EV charge can’t offset production slump

UK car production fell for the third consecutive month in September, dropping 41.5% with 67,169 cars manufactured.

This makes it the worst performing September since 1982, according to the latest figures released by the Society of Motor Manufacturers and Traders (SMMT).

Output continues to be hampered by the production stoppages caused by the ongoing global shortage of semiconductors as well as the loss of production capacity arising from the closure of one of the UK’s larger plants.

The news comes as SMMT reveals details of its member survey into the impact of the global shortage of semiconductors on the UK automotive sector and its vital supply chain. More than eight in 10 (83%) firms have been negatively impacted by the situation, primarily due to reduced orders, cost increases, logistical delays and disruption. It found the supply chain has spent more than £2.4bn to date managing additional costs which are unlikely to be recovered, with most (56%) not expecting supply constraints to improve until the third quarter of 2022 and more than a third (38%) having to reduce operating hours to cope with the challenge.

Around one in 10 firms have made redundancies and/or restructured their businesses as a direct result of the lack of semiconductors, while some six in 10 (65%) SMEs sought an extension to the Coronavirus Job Retention Schemes.
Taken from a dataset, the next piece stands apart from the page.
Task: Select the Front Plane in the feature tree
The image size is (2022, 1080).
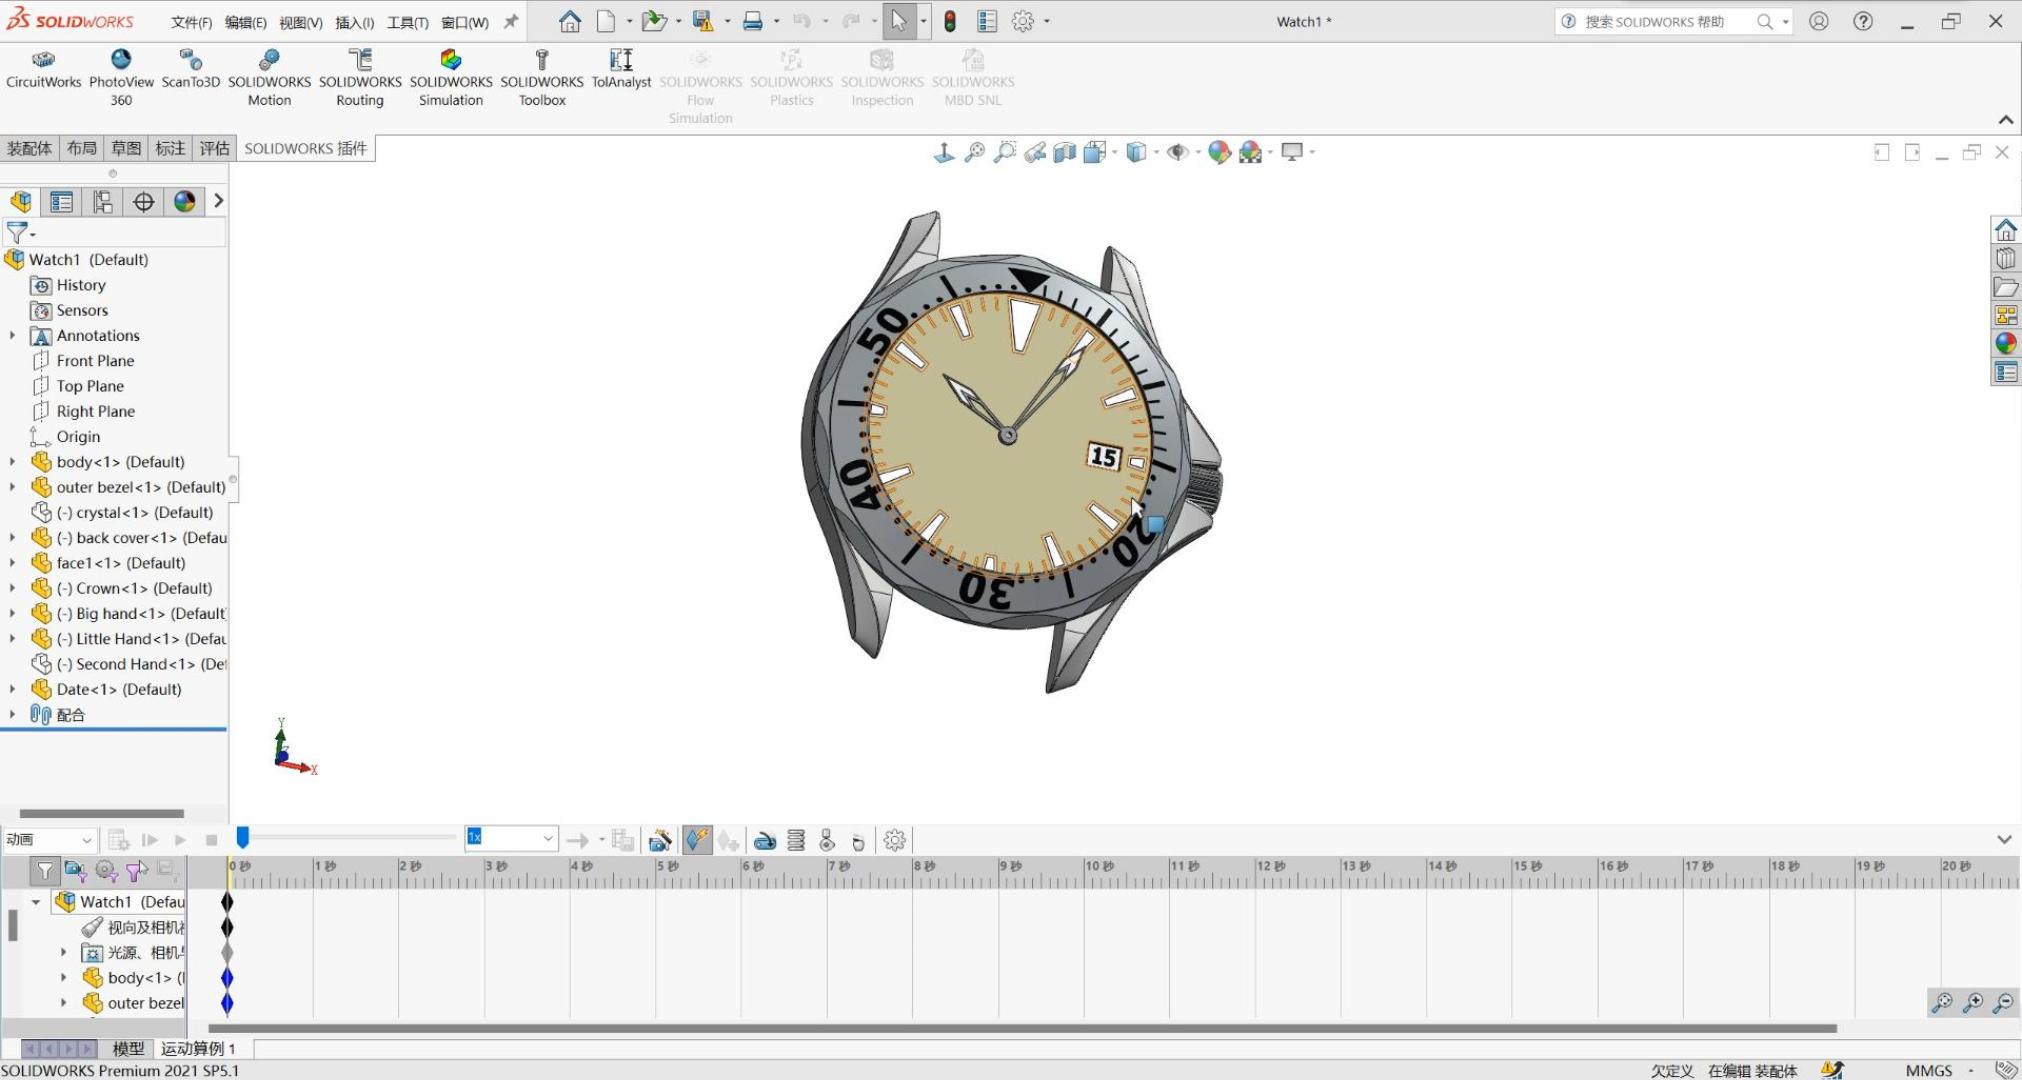Action: [x=95, y=361]
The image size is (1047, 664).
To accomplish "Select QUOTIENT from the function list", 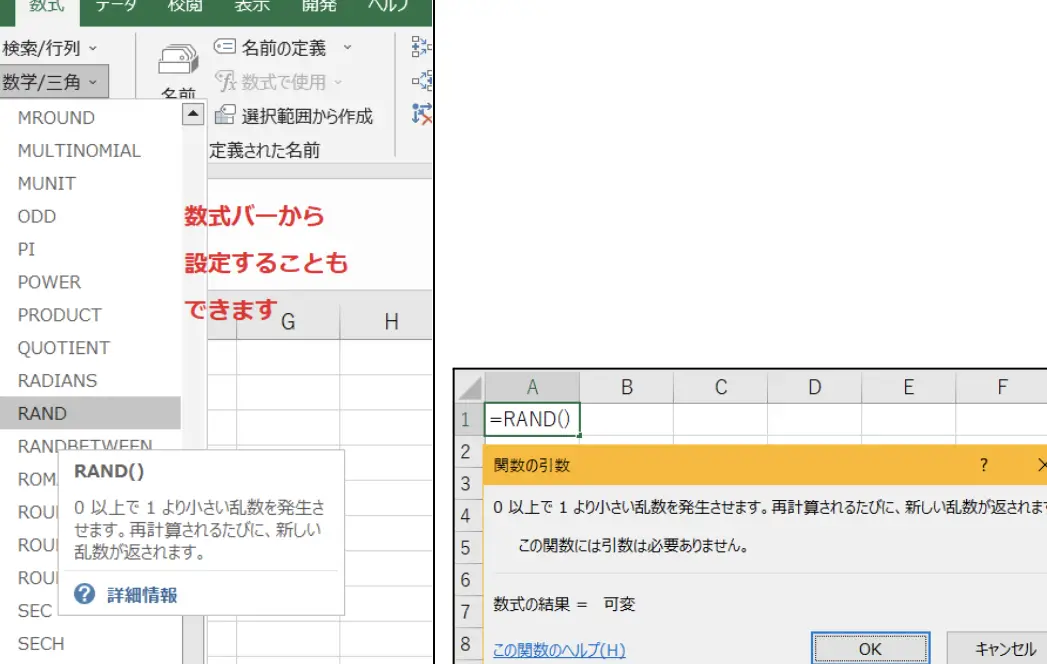I will (63, 347).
Despite the ongoing challenges, production of the latest battery electric (BEV), plug-in hybrid (PHEV) and hybrid (HEV) cars now represents almost a third (32.3%) of all cars made, equivalent to 21,679 units.
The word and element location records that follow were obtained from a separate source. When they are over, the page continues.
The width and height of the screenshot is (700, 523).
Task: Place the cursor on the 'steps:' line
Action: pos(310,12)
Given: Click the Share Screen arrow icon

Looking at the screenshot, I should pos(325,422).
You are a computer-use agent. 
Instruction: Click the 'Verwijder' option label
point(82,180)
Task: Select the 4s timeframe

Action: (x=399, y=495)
Mike Hawes, SMMT chief executive, said: The substantial decline in UK car output in September continues the worrying trend we have seen over the past three months. The industry is continuing to battle the effects of the pandemic with the shortage of semiconductors stalling production.

“Whilst there was welcome news in the Budget to support the transition to zero emission vehicle production, battery manufacturing and supply chains, it missed the opportunity to offer meaningful short-term support given Covid-related supply constraints and rising energy bills. This is disappointing given the sector’s importance and its ability to create well-paid jobs across the regions and the revenues it generates, notably from exports.”